**Work to complete:** Each record below must be returned exactly as shown.

---------- Data extracts

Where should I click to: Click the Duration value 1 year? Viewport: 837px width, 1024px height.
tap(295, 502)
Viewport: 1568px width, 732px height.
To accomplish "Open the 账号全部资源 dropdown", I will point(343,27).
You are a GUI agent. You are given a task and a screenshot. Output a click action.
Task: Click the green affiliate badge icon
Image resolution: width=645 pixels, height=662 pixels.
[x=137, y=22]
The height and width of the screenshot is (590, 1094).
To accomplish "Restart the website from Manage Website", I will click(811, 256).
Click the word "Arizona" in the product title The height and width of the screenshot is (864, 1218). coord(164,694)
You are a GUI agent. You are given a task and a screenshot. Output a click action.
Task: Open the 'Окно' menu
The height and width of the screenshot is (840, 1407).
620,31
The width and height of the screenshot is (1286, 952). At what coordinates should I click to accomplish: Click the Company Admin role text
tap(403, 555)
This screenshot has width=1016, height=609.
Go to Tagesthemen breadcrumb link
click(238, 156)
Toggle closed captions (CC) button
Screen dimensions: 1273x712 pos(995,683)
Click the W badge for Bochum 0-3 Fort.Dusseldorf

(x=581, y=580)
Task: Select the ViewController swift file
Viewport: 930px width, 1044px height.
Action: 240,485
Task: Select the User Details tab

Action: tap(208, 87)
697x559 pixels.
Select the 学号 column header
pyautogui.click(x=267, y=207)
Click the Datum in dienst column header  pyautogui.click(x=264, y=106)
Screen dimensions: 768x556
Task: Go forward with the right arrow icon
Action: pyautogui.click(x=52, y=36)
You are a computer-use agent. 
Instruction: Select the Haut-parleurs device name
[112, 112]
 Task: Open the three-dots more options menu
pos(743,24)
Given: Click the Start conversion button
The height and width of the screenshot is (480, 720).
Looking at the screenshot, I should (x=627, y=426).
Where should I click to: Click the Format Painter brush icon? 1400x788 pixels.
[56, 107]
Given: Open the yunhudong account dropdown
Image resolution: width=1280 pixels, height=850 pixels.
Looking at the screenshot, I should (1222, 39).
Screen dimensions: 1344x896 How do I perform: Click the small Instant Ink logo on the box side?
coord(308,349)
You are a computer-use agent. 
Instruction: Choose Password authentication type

--------------------

**Problem solution:**
Where should I click to: Click the Duration value 1 year? Viewport: 837px width, 1024px height.
tap(295, 502)
Viewport: 1568px width, 732px height.
To accomplish "Open the 账号全部资源 dropdown", I will point(343,27).
You are a GUI agent. You are given a task and a screenshot. Output a click action.
Task: Click the green affiliate badge icon
Image resolution: width=645 pixels, height=662 pixels.
[x=137, y=22]
The height and width of the screenshot is (590, 1094).
To accomplish "Restart the website from Manage Website", I will click(811, 256).
Click the word "Arizona" in the product title The height and width of the screenshot is (864, 1218). coord(164,694)
You are a GUI agent. You are given a task and a screenshot. Output a click action.
Task: Open the 'Окно' menu
The height and width of the screenshot is (840, 1407).
620,31
The width and height of the screenshot is (1286, 952). At what coordinates should I click to accomplish: Click the Company Admin role text
tap(403, 555)
This screenshot has width=1016, height=609.
Go to Tagesthemen breadcrumb link
click(238, 156)
Toggle closed captions (CC) button
Screen dimensions: 1273x712 pos(995,683)
Click the W badge for Bochum 0-3 Fort.Dusseldorf

(x=581, y=580)
Task: Select the ViewController swift file
Viewport: 930px width, 1044px height.
Action: 240,485
Task: Select the User Details tab

Action: tap(208, 87)
697x559 pixels.
Select the 学号 column header
pyautogui.click(x=267, y=207)
Click the Datum in dienst column header  pyautogui.click(x=264, y=106)
Screen dimensions: 768x556
Task: Go forward with the right arrow icon
Action: pyautogui.click(x=52, y=36)
You are a computer-use agent. 
Instruction: Select the Haut-parleurs device name
[112, 112]
 Task: Open the three-dots more options menu
pos(743,24)
Given: Click the Start conversion button
The height and width of the screenshot is (480, 720).
Looking at the screenshot, I should (x=627, y=426).
Where should I click to: Click the Format Painter brush icon? 1400x788 pixels.
[56, 107]
Given: Open the yunhudong account dropdown
Image resolution: width=1280 pixels, height=850 pixels.
Looking at the screenshot, I should (1222, 39).
Screen dimensions: 1344x896 How do I perform: Click the small Instant Ink logo on the box side?
coord(308,349)
You are a computer-use agent. 
Instruction: Choose Password authentication type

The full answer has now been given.